We found this carving of Bigfoot (Sasquatch) on a stump at our campsite on Azalea Lake in the Red Butte Wilderness.

The Red Butte Wilderness: Part II

In my last post, Peggy and I backpacked into the Red Buttes Wilderness, which is located about 10 miles from us at the crow flies. Our objective was to reach Azalea Lake but about half way there, our bodies had another idea. Camp. Today’s post starts off  the next morning. 

Our bodies grumped as we made them get out of bed to finish the hike. Loudly.

Not far from our camp, we passed the lonely grave of Sylvan Gosliner, Ruby Gosliner and Alma Pratt. Their airplane had crashed in the canyon in 1945 on a return trip to Portland from San Francisco. Why, has never been determined. The forest service had retrieved the body of the pilot while relatives of the Gosliners and Pratt had chosen to bury their family members beside the trail. It’s a beautiful location. Wreckage of the plane can still be found in the canyon below.

The rock covered grave of Sylvan and Ruby Gosliner and Alma Pratt along Butte Fork Creek with its simple bronze marker.

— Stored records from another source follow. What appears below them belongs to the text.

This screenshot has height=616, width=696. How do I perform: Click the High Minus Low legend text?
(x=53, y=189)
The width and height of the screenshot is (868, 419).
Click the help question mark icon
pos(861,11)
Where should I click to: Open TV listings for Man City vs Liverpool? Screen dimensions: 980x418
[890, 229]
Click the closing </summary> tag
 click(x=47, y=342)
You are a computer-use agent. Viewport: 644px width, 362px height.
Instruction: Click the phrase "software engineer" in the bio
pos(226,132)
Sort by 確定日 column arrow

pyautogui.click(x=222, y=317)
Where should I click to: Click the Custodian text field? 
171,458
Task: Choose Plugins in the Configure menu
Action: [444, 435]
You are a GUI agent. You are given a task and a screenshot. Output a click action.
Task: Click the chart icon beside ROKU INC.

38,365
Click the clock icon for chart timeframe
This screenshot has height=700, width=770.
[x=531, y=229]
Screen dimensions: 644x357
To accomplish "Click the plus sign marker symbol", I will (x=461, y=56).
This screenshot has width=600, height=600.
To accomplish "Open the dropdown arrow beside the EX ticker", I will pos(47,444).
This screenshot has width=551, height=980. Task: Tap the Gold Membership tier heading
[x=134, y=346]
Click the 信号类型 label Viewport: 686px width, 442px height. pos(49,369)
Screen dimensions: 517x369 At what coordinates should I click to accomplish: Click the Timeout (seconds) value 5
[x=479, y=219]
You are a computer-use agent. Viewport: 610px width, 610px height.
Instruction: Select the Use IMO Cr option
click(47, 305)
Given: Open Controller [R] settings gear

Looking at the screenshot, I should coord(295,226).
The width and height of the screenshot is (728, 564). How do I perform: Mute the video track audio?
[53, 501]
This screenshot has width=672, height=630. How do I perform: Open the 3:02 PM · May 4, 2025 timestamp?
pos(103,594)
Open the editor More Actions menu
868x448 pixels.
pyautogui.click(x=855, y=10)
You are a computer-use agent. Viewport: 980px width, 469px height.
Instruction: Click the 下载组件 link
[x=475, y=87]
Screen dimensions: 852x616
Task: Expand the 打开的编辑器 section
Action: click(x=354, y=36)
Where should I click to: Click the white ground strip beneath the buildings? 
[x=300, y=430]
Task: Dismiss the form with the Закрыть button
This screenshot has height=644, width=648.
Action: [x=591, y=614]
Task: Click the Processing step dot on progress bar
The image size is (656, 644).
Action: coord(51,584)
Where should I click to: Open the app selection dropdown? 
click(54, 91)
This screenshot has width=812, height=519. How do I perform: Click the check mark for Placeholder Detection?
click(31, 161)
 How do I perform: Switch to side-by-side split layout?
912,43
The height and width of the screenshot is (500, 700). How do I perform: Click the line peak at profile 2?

Red cedars replaced the pines as we continued our climb through the dry forest, while cheerful tiger lilies and other flowers brightened our way whenever we crossed a stream. Eventually we arrived at Red Cedar Basin. Peggy zonked out on a flat rock while I wandered around the meadow, which was filled with corn lilies. Had there been water, it would have become camp. But Azalea Lake beckoned. We dutifully shouldered our packs and completed the trip. We found an attractive campsite and settled in for the afternoon and next day. Numerous insects greeted our arrival and some came by to take blood donations. By seven PM, Peggy had disappeared into the tent. She’s been known to disappear inside at the buzz of the first mosquito— leaving me outside to entertain our flying and crawling visitors.

Red cedars replaced Douglas fir and sugar pine trees as we climbed in elevation.

While the forest was dry with limited vegetation most of the way, it changed whenever we came to streams, turning into a vibrant flower garden with flowers such as this tiger lily…

Wild iris…

And Indian paintbrush.

I caught Peggy napping at Cedar Basin…

And she caught me in our camp at Azalea Lake.

Azalea Lake is a jewel located in a basin surrounded by peaks and ringed by azaleas. Tall, incredibly straight lodgepole pines provided us with shade on our layover day as we hung out, snacked, read, and went for a hike around the lake, where we found a couple backpacking and carrying a tent, literally. Noisy chickarees (small tree squirrels) scolded us for our intrusion. As did the always vociferous Stellar jays. Quieter birds such as robins, Juncos, and fly catchers merely went about their business of scrounging for food as the sun made its way across the sky. A Pileated Woodpecker caught our attention with a more stentorian call.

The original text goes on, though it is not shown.